* Estratto:
┌──

Lunedì 2 dicembre “La Stampa” a pagina 51 riferiva di una affollata assemblea svoltasi in una bocciofila di San Mauro, un comune della cintura, con all’ordine del giorno: «Restituire l’Italia agli italiani». «Il nocciolo duro degli organizzatori – scrive il cronista del quotidiano torinese – si riunisce ben prima in un clima di grande segretezza».
Chi sono? I promotori di un fantomatico “Comitato per la rivoluzione” che ha indetto via Facebook con deliranti messaggi «una giornata nazionale di ribellione nelle strade e nelle piazze per il 9 dicembre (…) contro un governo di nominati che va cacciato anche con mazze e pietre». Il tutto condito da parole d’ordine come «riappropriamoci della democrazia per il rispetto della Costituzione».
Il leader di questo “Comitato per la rivoluzione” che raccoglie numerose sigle compresa quella dei Forconi ma che hanno un ruolo marginale, è un facoltoso agricoltore di Latina, tale Danilo Calvani, un arruffa popoli, con velleità politiche dai trascorsi giovanili con l’ultra destra, poi militante della Lega, e alle ultime elezioni amministrative capo di una lista civica per la conquista del comune capoluogo. Operazione fallita.
Vanta rapporti e amicizie con un esponente dell’Arma dei carabinieri: tale Antonio Pappalardo, già apparso per un breve periodo a Montecitorio, patetico fautore di un partito dell’Arma.
Le idee che esprime il Calvani (giunto mercoledì sera a Torino a bordo di una Jaguar proveniente da Genova) le ha illustrate ai “rivoltosi” in piazza Castello esprimendole in modo molto meno esplicito di quanto aveva sostenuto nell’assemblea del 2 dicembre a San Mauro: «Costringere gli inquilini di Montecitorio a dimettersi e costituire un governo di emergenza». Alla domanda venuta dalla platea «ma chi mettiamo al governo?», il novello Masaniello da Latina aveva testualmente risposto: «Mandiamo a casa i traditori della Costituzione» (sic!) «con un governo temporaneo con una figura militare di riferimento».
Tutto quanto sopra riferito era a conoscenza di agenti della Digos che erano presenti. Si presume che abbiano riferito tutto al questore e indi alla prefetta.
Nella giornata di mercoledì 3 dicembre giungevano alla sede dell’Anpi provinciale di Torino una decina di telefonate di negozianti minacciati, con toni tipicamente mafiosi, affinché obbedissero alla proclamata chiusura degli esercizi per il giorno 9.
Analoghe minacce venivano rivolte agli ambulanti perché disertassero i mercati.
Altri negozianti ricevevano visite da falsi poliziotti in borghese i quali con toni amichevoli consigliavano la chiusura degli esercizi onde evitare di subire qualche sasso nelle vetrine.
Giovedì 4 dicembre l’Anpi informava direttamente il questore, la prefetta, il sindaco, la presidente dell’associazione commercianti affinché immediatamente con un pubblico appello venissero denunciate le intimidazioni e le violenze invitando tutti i titolari di esercizi pubblici e i supermercati non ché gli ambulanti a respingere le intimidazioni e a denunciare i provocatori.

└──

* Materiale:
┌──

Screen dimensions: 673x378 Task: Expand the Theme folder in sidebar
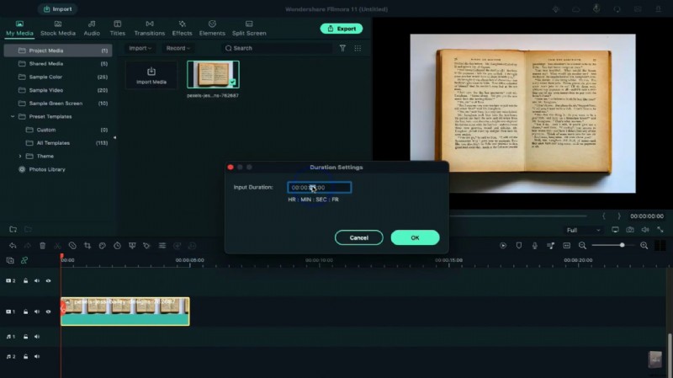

└──

* Dettagli esercizio:
Rispondi a queste domande sull'estratto:
1. In quale comune si è svolta l'assemblea di cui riferiva "La Stampa"?
2. Di quale città è l'agricoltore Danilo Calvani?
3. Su quale auto è arrivato Calvani a Torino?
I dati non servono per svolgere l'esercizio.

* Risultato esercizio:
1. A San Mauro, in una bocciofila.
2. Di Latina.
3. Su una Jaguar, proveniente da Genova.